[Collected data entries]
──────────────────────────────

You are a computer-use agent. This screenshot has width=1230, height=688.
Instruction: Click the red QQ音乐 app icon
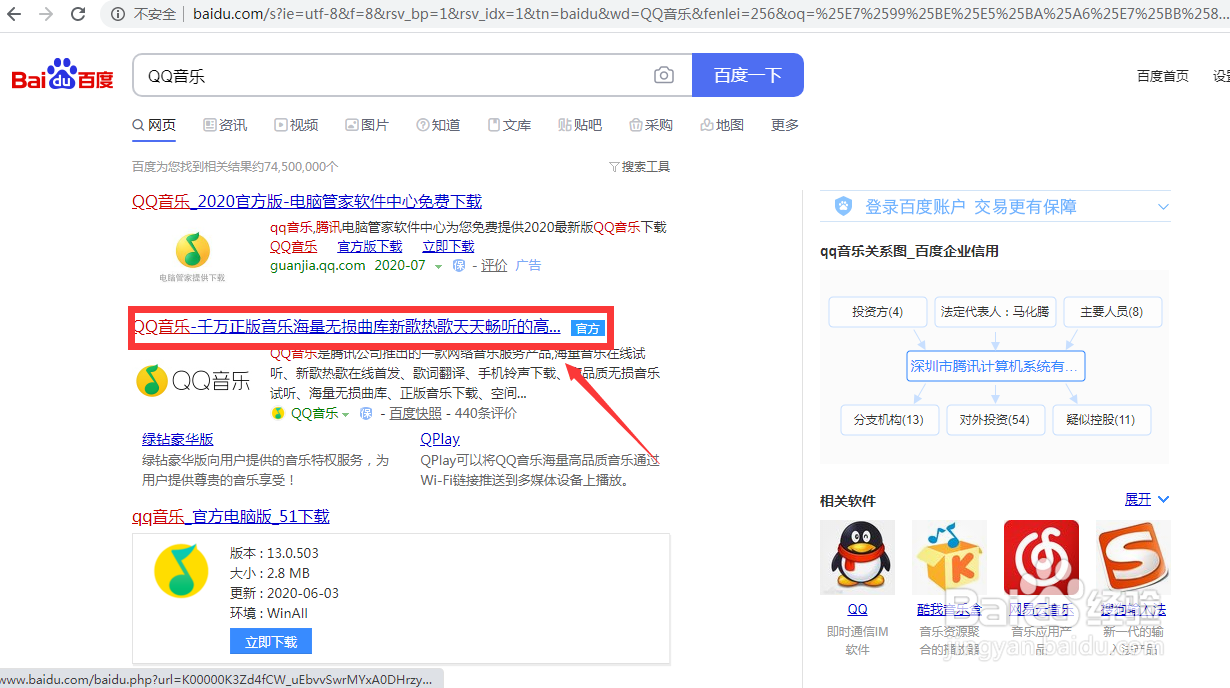pyautogui.click(x=1041, y=556)
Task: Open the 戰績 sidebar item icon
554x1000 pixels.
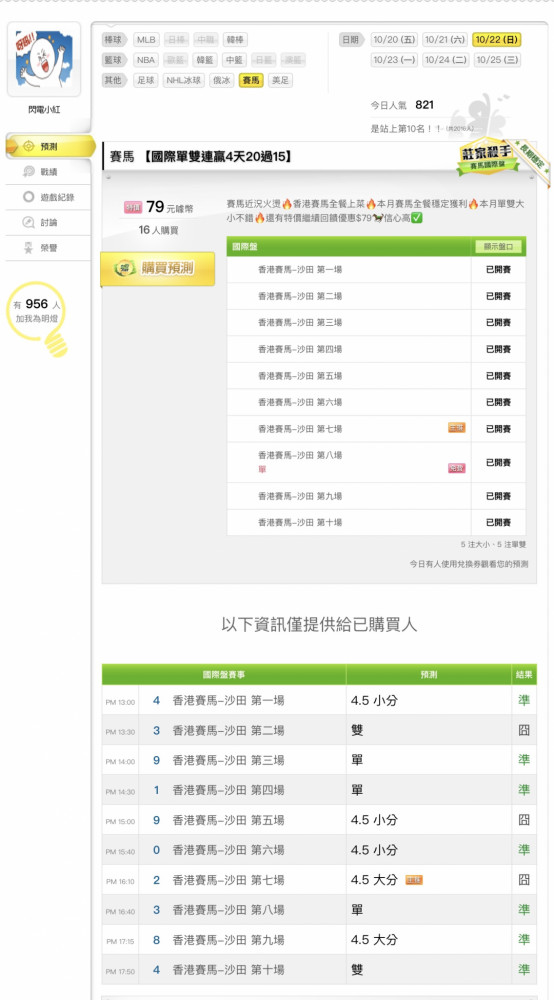Action: (29, 172)
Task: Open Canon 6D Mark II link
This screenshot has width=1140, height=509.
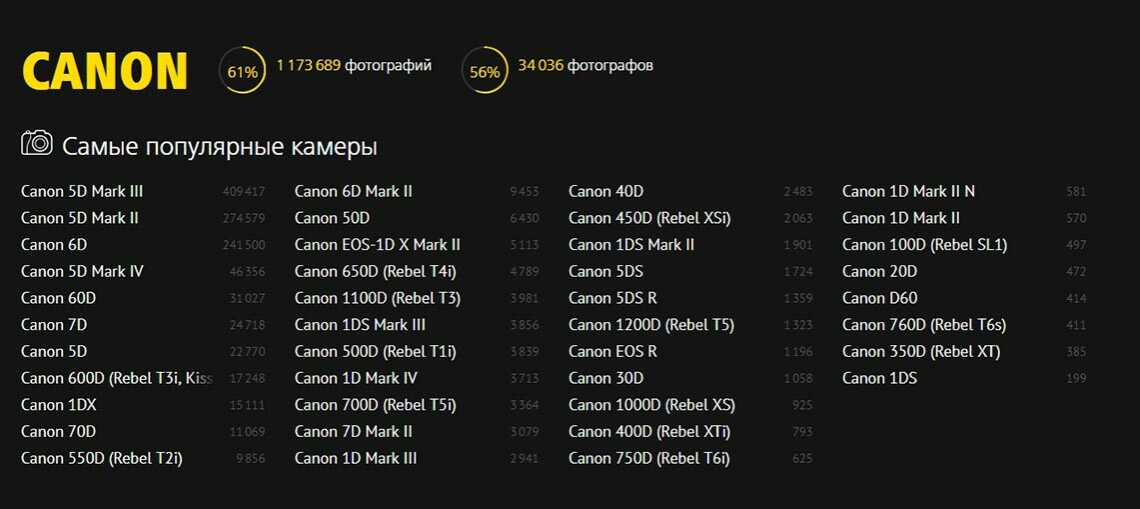Action: [x=353, y=191]
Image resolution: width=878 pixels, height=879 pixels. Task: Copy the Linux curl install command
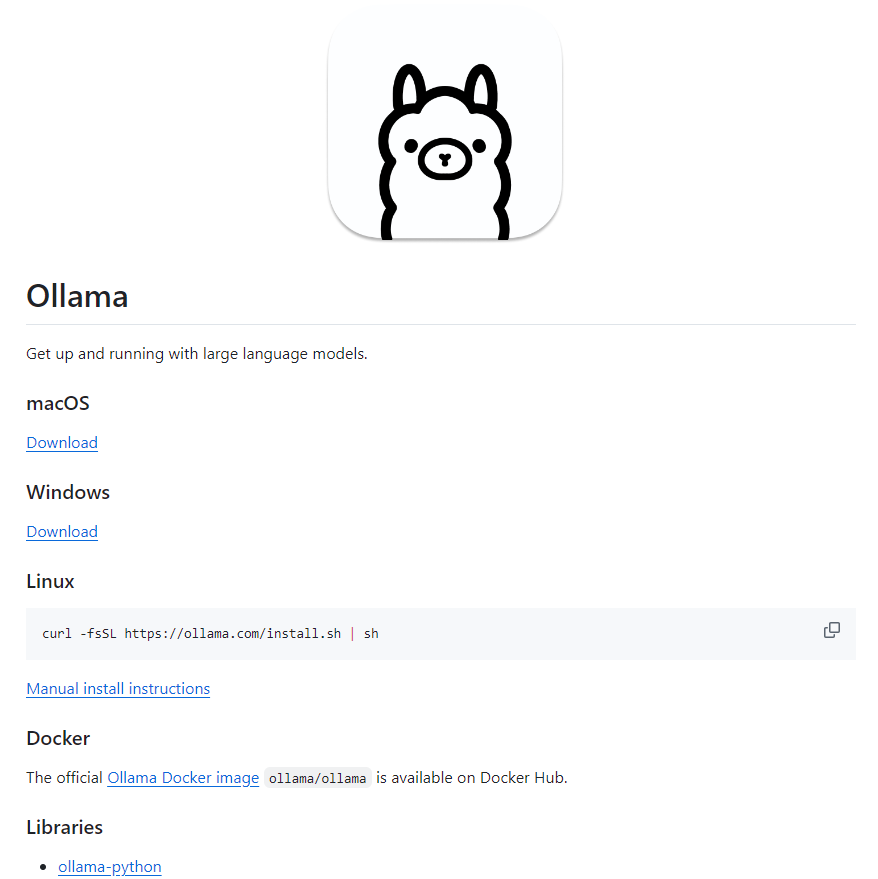coord(831,630)
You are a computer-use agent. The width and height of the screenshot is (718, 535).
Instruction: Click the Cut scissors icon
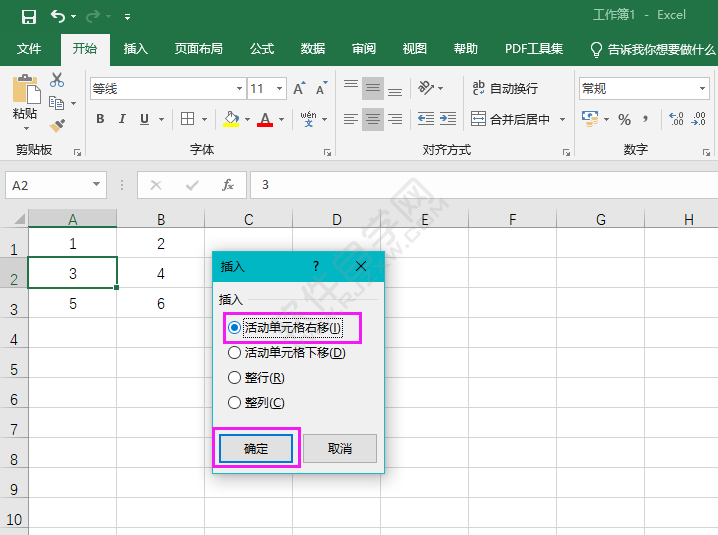(57, 80)
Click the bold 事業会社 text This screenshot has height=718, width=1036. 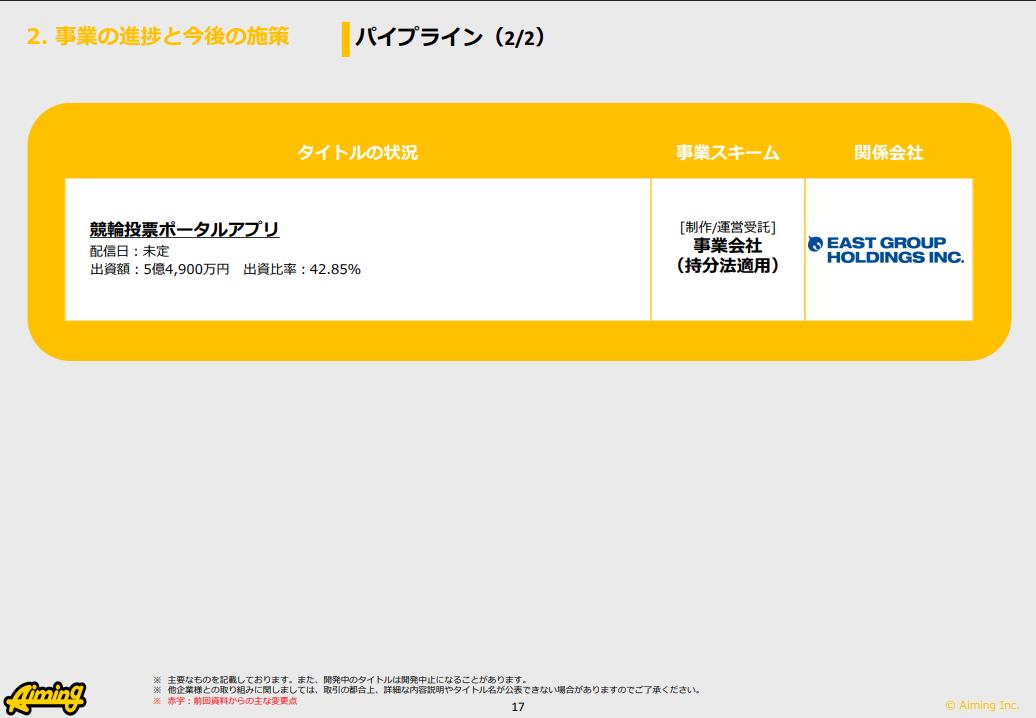click(727, 246)
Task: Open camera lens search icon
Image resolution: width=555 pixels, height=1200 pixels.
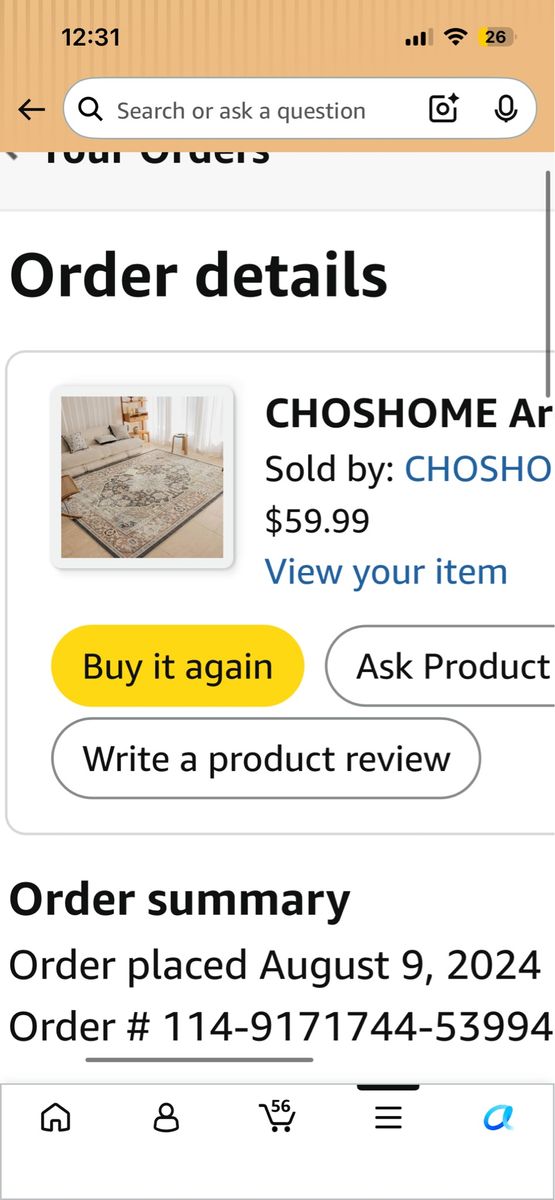Action: click(443, 109)
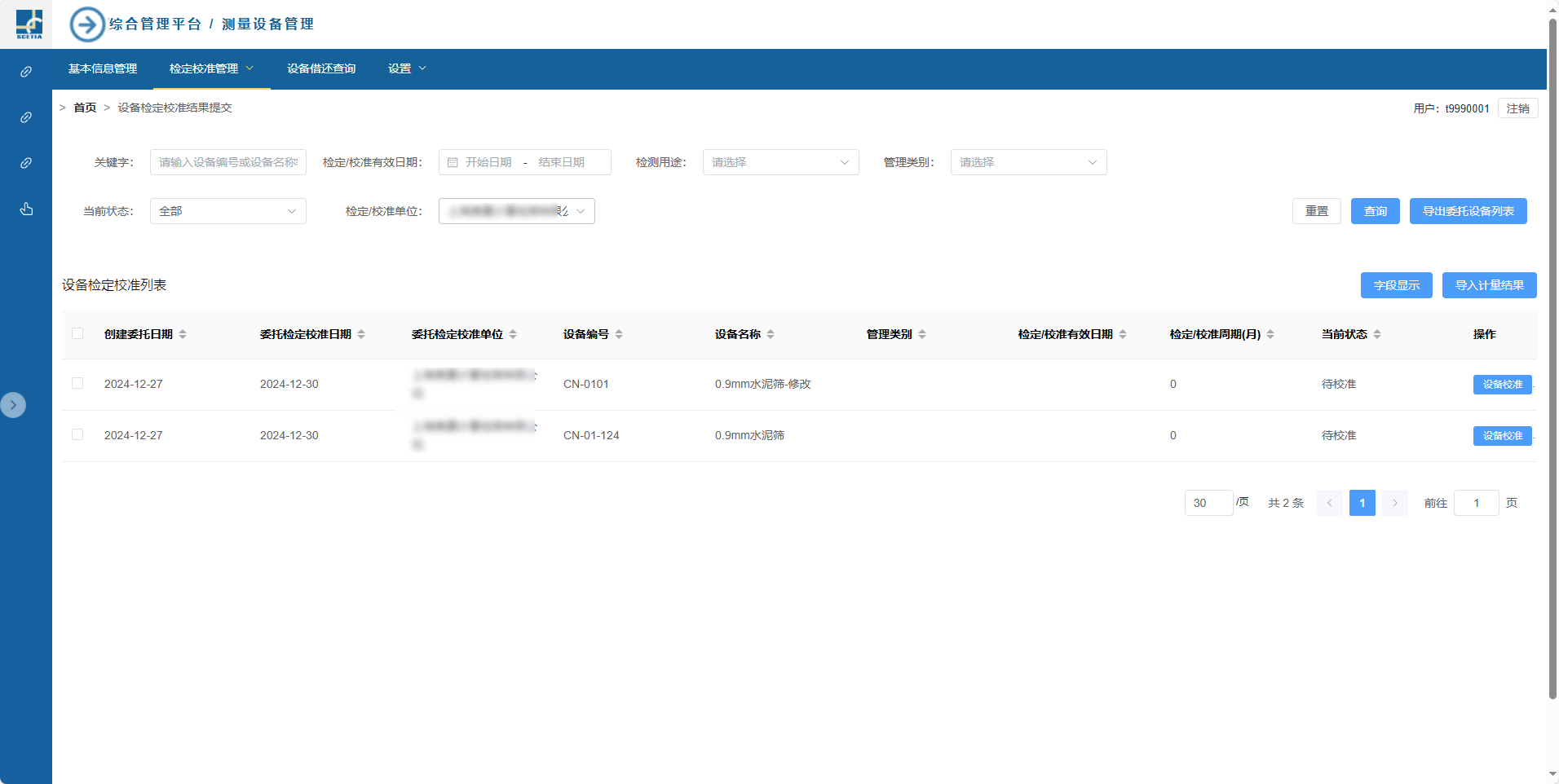Sort by 当前状态 column arrows
The image size is (1559, 784).
click(x=1377, y=334)
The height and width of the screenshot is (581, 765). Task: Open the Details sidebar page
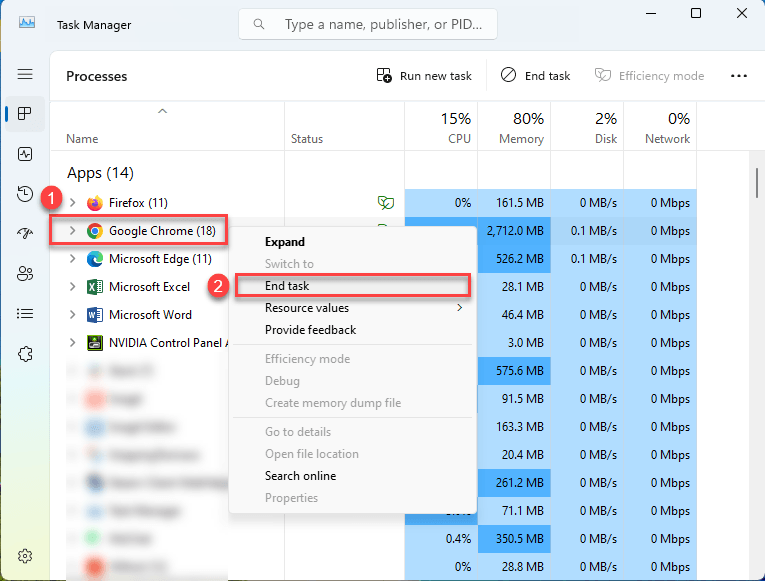coord(25,314)
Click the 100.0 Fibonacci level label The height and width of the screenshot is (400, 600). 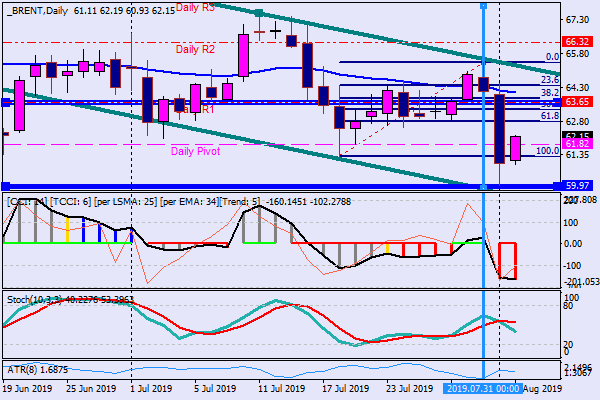point(547,151)
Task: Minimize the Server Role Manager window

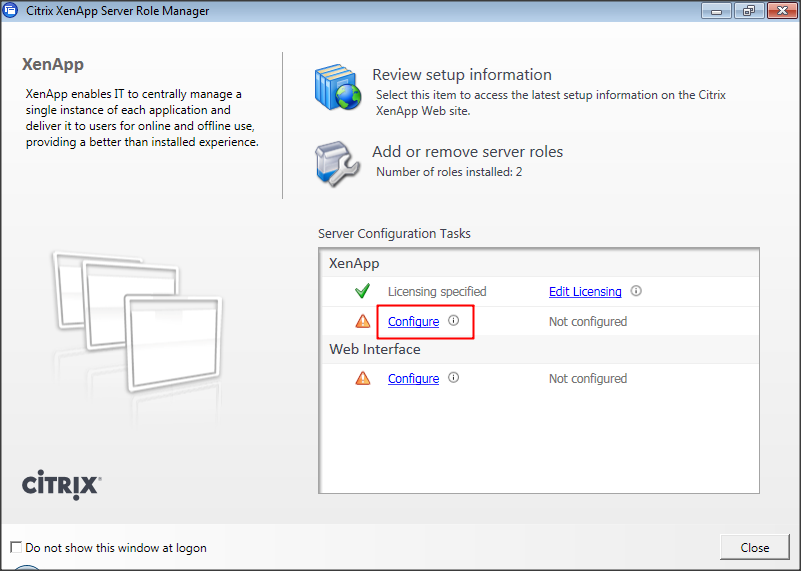Action: pos(714,11)
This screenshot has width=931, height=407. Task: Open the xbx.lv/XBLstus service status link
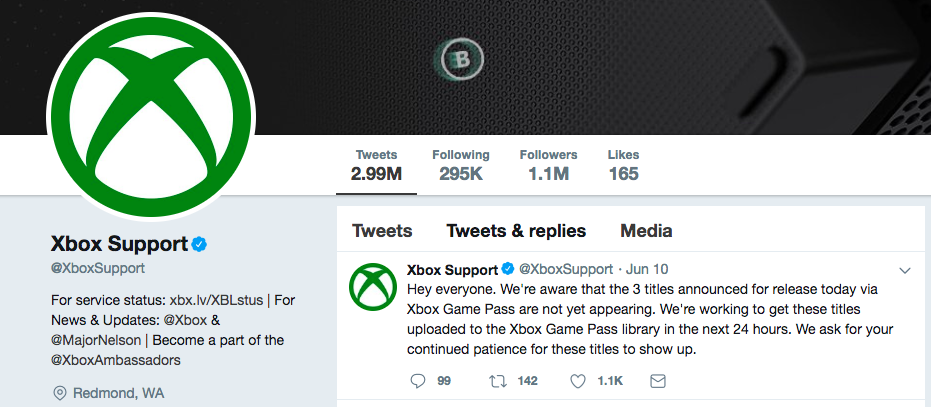[x=216, y=300]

──────────────────────────────

§ WORK TO COMPLETE:
Nothing but the lines from the one holding "This screenshot has width=931, height=407." through the final line of the records above belongs in the answer, each retyped exactly; omit the pictures.

§ EXERCISE RESULT:
This screenshot has width=931, height=407. Task: Open the xbx.lv/XBLstus service status link
[x=216, y=300]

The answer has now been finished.